[Dataset items]

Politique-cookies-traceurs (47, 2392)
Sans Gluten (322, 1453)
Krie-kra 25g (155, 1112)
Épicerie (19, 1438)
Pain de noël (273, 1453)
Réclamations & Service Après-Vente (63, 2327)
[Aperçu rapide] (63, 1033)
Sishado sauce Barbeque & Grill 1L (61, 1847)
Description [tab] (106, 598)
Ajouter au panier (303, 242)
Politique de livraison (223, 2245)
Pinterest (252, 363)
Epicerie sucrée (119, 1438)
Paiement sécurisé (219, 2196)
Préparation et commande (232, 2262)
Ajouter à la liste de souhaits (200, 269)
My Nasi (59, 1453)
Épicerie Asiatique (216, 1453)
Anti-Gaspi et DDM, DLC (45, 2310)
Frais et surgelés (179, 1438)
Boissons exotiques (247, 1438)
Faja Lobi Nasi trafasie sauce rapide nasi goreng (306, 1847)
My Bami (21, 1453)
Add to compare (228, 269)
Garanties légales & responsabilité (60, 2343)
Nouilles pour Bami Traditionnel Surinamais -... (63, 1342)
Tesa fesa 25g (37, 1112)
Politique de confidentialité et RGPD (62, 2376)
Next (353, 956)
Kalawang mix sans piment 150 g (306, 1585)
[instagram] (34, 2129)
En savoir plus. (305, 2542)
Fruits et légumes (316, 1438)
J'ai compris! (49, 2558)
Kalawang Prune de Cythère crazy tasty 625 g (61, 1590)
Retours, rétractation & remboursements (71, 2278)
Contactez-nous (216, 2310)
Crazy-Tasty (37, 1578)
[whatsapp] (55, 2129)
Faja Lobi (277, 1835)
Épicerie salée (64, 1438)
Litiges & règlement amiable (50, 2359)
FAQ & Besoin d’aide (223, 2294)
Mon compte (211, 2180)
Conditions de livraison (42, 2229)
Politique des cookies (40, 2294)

● Required action: Gather from the data above every line with the string "rapide".

● Exercise solution:
[Aperçu rapide] (63, 1033)
Faja Lobi Nasi trafasie sauce rapide nasi goreng (306, 1847)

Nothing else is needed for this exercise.